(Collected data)

= Beginning of Section =

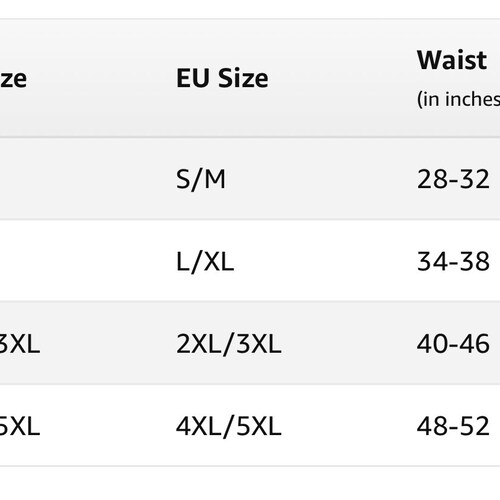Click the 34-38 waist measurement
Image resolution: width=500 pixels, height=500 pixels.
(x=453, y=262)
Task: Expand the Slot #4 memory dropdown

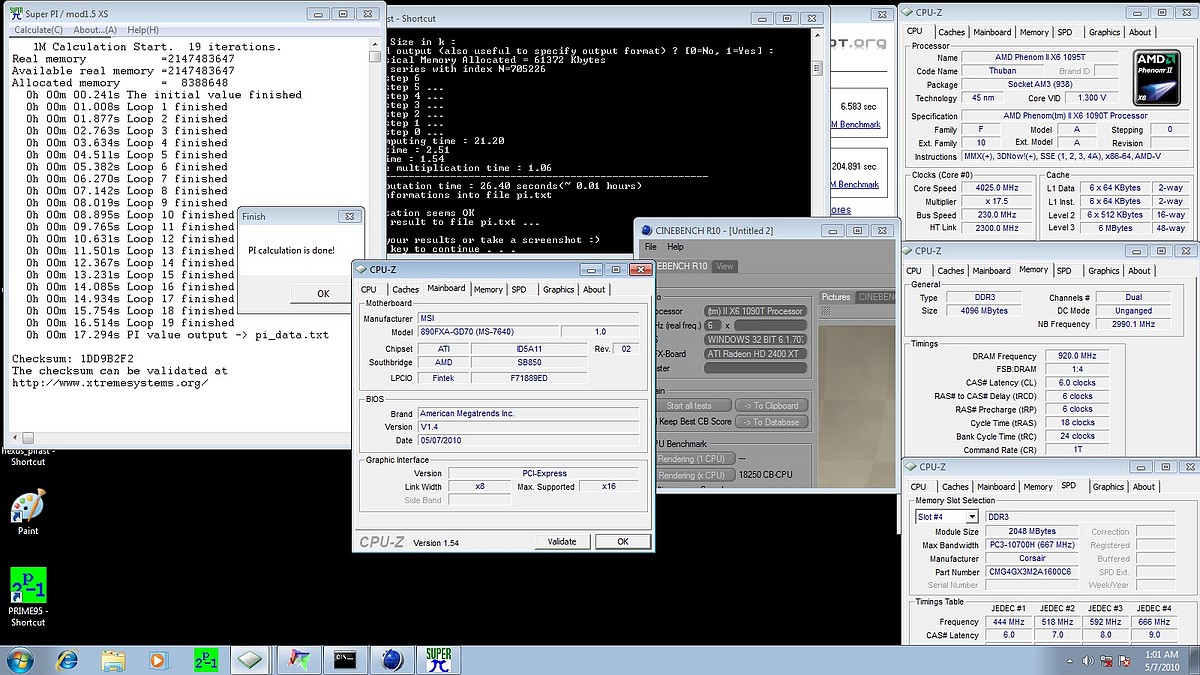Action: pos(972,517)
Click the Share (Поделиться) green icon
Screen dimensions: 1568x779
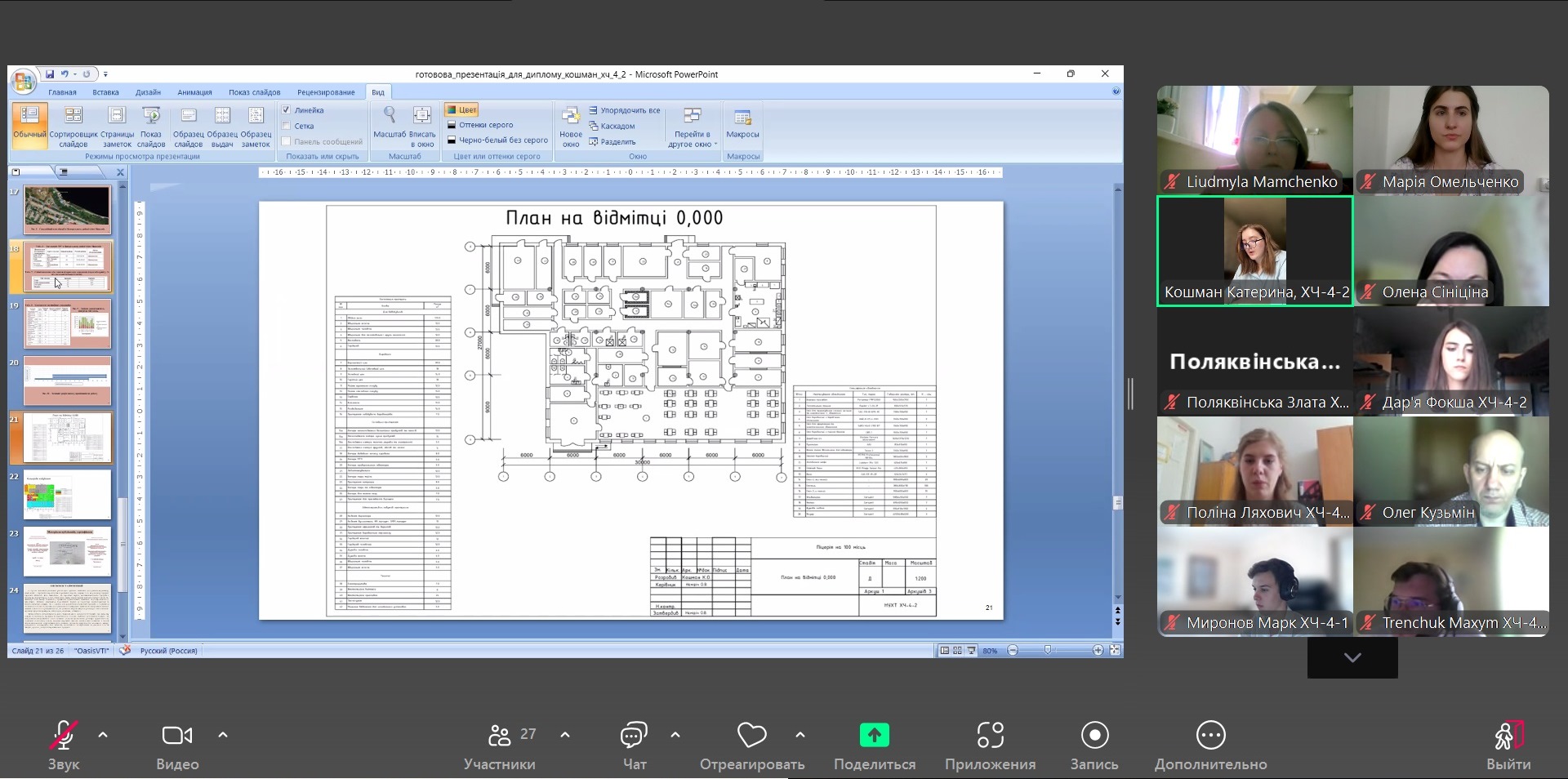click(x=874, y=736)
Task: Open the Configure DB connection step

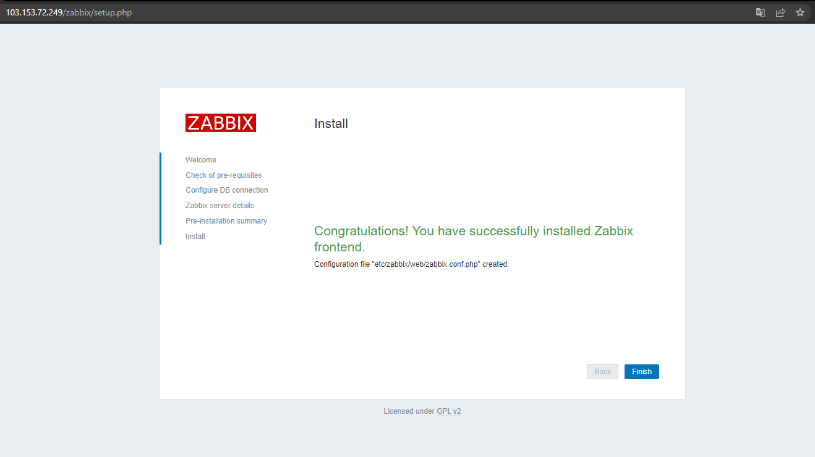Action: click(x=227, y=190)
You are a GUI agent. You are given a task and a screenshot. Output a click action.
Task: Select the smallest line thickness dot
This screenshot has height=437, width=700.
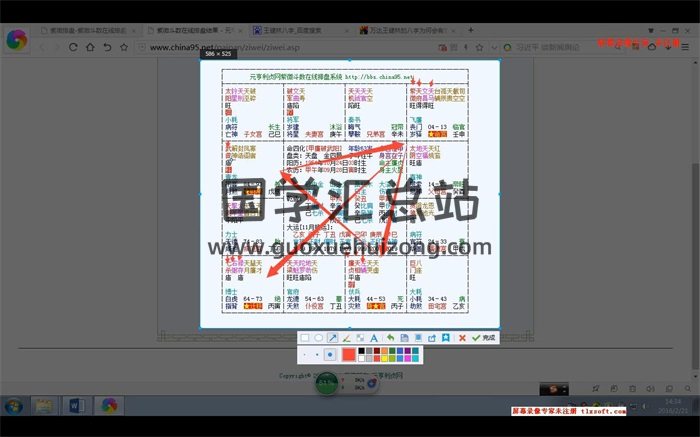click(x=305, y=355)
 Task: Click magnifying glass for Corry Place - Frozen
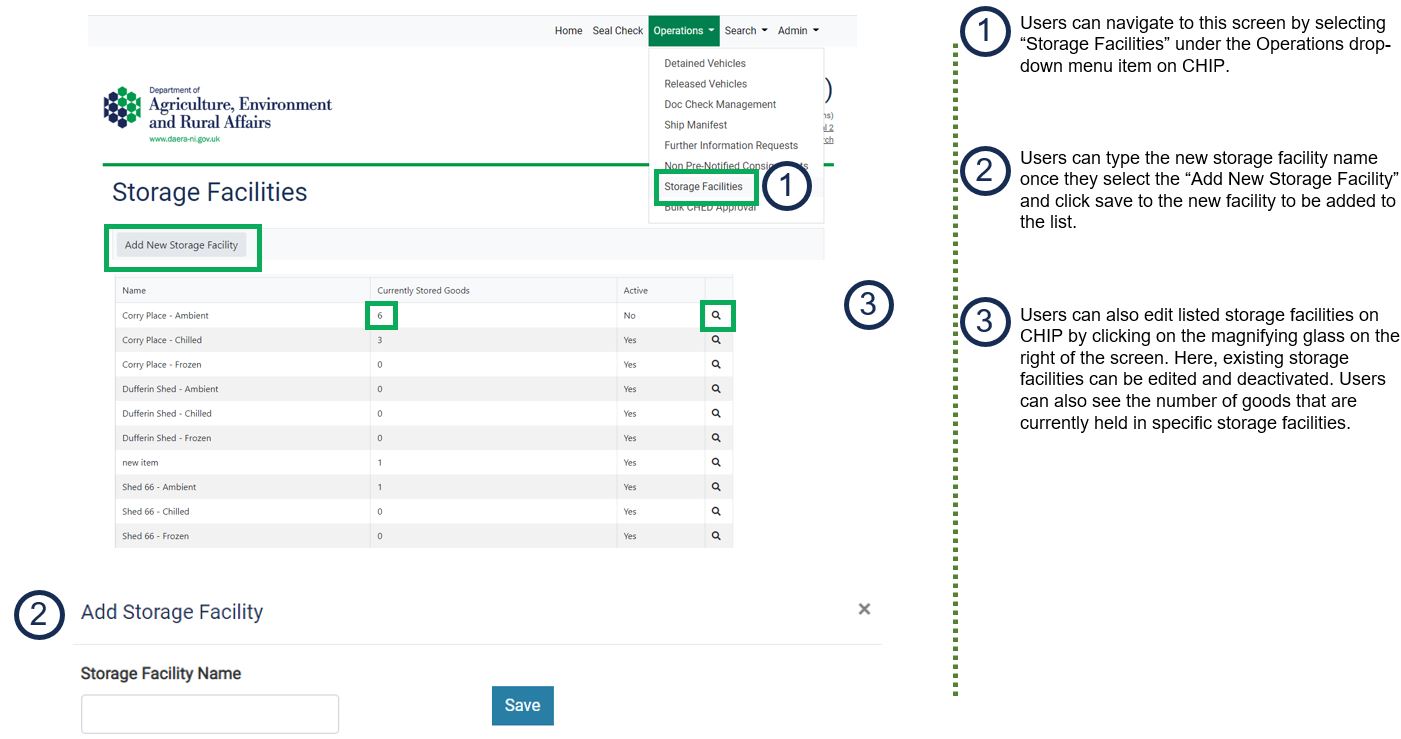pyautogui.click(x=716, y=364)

= End of Section =

» **WORK TO COMPLETE**
The copy should hold exactly the lines from the line containing "Task: Open the Configure DB connection step" through the end of the data, both ends included, and no pictures.

» **TASK OUTPUT**
Task: Open the Configure DB connection step

Action: click(x=227, y=190)
You are a GUI agent. You are given a task and a screenshot. Output a click action.
Task: Select the smallest line thickness dot
This screenshot has height=437, width=700.
click(x=305, y=355)
 Task: Click magnifying glass for Corry Place - Frozen
pyautogui.click(x=716, y=364)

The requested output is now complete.